▸ **WHAT TO WORK ON**
Whenever "Nico" appears in a line, please copy that line from the data.
----- LISTED RECORDS
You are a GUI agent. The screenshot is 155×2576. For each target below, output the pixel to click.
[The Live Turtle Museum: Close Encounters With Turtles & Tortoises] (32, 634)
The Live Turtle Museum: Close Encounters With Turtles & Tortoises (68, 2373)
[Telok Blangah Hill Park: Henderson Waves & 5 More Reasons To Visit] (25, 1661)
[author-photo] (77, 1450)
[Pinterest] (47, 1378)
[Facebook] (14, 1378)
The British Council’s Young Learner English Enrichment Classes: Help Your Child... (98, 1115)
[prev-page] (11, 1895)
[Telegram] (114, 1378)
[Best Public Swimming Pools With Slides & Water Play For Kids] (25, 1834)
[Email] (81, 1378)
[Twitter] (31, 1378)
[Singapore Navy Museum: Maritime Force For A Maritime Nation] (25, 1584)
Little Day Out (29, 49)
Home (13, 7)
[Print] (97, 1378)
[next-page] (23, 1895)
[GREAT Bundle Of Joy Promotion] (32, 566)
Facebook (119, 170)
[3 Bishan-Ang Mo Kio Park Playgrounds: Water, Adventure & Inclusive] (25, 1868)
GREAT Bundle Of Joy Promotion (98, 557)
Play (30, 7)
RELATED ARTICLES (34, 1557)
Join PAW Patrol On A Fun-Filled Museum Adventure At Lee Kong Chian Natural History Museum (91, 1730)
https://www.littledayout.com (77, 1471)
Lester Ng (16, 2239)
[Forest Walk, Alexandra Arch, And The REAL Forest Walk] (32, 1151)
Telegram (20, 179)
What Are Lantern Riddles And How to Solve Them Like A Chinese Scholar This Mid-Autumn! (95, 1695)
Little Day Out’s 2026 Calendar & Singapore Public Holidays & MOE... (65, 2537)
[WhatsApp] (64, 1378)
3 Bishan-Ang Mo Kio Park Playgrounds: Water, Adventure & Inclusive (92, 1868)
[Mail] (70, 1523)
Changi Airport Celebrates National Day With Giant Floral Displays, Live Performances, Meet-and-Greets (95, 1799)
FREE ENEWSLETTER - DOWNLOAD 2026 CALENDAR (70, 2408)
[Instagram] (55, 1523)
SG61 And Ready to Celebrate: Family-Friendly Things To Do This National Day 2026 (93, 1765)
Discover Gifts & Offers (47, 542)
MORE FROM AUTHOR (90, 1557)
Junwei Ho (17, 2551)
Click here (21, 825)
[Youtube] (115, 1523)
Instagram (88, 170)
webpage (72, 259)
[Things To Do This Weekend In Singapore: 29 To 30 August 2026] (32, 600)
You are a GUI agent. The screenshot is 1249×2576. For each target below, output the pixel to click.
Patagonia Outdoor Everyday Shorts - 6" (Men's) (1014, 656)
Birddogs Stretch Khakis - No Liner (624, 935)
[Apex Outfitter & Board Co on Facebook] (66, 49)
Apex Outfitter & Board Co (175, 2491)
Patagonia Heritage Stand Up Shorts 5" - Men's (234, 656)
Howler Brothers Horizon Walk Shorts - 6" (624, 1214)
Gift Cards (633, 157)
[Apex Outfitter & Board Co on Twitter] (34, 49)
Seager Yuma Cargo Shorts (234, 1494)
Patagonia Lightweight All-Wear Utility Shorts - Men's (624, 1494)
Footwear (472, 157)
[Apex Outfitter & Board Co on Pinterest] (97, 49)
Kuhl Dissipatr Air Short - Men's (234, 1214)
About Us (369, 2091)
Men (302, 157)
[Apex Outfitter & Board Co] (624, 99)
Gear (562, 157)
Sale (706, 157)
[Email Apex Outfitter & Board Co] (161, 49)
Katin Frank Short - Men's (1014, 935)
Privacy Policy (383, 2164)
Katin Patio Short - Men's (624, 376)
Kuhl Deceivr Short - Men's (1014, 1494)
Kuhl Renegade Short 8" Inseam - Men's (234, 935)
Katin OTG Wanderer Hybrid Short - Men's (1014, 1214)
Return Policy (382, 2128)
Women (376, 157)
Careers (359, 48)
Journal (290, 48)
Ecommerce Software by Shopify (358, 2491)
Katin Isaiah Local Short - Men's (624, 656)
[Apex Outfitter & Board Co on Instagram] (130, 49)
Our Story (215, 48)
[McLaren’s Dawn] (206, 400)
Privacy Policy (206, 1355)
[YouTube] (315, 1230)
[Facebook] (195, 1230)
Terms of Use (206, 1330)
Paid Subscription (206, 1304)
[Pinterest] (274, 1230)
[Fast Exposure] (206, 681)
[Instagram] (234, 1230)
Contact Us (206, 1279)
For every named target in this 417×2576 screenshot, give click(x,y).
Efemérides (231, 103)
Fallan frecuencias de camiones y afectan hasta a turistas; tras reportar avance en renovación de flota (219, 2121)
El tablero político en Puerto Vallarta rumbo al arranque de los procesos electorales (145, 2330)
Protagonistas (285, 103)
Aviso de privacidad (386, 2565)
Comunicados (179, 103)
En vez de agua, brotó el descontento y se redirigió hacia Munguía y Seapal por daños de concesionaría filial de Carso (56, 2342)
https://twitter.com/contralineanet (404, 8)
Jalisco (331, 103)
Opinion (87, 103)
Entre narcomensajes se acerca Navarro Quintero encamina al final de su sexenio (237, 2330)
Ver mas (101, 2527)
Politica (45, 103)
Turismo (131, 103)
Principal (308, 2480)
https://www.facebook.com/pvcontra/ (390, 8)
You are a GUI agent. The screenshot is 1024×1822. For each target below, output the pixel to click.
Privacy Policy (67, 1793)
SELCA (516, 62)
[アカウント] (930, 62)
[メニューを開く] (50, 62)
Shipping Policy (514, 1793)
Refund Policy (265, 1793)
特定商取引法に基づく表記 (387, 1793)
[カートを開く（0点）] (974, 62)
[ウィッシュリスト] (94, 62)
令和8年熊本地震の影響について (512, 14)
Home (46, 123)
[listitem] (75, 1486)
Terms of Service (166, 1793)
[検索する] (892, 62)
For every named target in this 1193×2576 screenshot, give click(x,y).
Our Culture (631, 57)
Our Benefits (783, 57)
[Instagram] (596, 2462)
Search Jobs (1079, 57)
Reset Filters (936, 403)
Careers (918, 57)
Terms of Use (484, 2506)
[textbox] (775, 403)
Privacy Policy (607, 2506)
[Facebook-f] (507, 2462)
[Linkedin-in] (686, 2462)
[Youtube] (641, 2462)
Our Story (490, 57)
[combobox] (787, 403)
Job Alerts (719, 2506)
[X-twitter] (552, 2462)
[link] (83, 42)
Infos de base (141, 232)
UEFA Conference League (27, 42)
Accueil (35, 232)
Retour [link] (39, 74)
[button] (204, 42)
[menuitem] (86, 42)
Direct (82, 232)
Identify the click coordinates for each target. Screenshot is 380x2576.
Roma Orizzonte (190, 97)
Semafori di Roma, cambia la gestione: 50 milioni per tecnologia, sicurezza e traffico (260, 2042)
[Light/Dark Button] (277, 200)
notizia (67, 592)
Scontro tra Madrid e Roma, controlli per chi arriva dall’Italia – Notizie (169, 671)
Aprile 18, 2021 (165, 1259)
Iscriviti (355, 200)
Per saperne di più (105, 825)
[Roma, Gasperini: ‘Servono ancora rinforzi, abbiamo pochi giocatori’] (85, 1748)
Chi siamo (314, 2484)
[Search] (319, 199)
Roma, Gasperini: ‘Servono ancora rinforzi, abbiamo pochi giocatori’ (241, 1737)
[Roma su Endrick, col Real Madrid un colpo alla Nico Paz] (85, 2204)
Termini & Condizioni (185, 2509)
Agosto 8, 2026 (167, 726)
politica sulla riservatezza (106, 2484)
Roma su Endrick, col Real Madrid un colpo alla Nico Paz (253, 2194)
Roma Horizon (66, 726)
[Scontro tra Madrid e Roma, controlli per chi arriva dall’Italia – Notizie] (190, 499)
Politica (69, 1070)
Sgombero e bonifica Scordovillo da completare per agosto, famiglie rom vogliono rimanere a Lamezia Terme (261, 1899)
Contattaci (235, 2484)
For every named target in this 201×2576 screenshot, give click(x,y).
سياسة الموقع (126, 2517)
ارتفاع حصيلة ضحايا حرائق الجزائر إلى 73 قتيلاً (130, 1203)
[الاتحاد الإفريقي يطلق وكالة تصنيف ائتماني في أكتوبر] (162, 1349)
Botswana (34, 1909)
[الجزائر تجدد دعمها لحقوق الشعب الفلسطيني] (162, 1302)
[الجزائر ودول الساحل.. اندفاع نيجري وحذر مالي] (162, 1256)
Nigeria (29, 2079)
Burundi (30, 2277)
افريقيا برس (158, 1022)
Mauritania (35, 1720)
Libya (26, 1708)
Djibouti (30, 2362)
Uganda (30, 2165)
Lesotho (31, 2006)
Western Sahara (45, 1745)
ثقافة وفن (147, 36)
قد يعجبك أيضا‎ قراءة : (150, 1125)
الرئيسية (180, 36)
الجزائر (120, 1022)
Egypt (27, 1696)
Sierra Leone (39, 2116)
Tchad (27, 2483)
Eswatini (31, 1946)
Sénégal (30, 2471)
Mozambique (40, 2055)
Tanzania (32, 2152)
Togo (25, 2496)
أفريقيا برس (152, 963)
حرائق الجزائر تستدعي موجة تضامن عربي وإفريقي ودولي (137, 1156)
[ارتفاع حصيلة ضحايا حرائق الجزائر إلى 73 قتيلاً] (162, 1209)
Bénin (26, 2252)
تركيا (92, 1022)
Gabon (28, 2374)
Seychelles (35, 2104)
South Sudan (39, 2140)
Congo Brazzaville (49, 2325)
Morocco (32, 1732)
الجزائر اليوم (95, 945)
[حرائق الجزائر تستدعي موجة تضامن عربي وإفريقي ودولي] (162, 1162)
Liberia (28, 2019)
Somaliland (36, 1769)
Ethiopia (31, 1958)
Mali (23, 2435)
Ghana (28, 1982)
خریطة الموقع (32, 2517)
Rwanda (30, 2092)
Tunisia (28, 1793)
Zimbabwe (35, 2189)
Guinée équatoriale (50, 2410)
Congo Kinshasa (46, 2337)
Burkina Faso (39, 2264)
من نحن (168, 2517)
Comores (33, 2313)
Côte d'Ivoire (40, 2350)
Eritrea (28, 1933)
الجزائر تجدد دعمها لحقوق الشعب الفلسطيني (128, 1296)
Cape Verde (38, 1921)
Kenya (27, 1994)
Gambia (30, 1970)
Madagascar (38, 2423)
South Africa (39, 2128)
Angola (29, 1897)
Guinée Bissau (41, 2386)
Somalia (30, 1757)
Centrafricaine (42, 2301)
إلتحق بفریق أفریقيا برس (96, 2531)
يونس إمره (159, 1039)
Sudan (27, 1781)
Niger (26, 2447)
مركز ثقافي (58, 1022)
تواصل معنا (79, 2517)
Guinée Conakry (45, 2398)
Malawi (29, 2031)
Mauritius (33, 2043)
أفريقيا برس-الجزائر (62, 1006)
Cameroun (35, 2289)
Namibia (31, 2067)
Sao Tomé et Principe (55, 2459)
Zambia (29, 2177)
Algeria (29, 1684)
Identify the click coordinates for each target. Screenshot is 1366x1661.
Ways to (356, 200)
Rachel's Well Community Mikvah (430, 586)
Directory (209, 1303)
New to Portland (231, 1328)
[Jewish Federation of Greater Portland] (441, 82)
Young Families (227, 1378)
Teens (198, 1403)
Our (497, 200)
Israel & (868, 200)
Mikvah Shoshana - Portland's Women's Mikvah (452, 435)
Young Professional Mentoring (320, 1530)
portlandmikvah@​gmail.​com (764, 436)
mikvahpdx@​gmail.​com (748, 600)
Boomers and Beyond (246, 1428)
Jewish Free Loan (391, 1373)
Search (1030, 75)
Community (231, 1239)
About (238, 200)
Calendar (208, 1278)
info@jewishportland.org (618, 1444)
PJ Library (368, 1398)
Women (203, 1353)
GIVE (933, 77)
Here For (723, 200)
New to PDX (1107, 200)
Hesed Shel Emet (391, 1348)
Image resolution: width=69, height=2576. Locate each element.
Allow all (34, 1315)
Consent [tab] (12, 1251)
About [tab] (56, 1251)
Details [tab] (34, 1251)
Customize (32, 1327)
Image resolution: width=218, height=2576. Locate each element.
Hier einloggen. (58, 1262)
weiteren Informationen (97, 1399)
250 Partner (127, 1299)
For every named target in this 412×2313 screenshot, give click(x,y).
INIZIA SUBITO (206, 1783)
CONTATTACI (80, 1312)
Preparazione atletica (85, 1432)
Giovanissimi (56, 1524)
----------
▸ **RESPONSE FOR THIS EXERCISE**
[Roma su Endrick, col Real Madrid un colpo alla Nico Paz] (85, 2204)
Roma su Endrick, col Real Madrid un colpo alla Nico Paz (253, 2194)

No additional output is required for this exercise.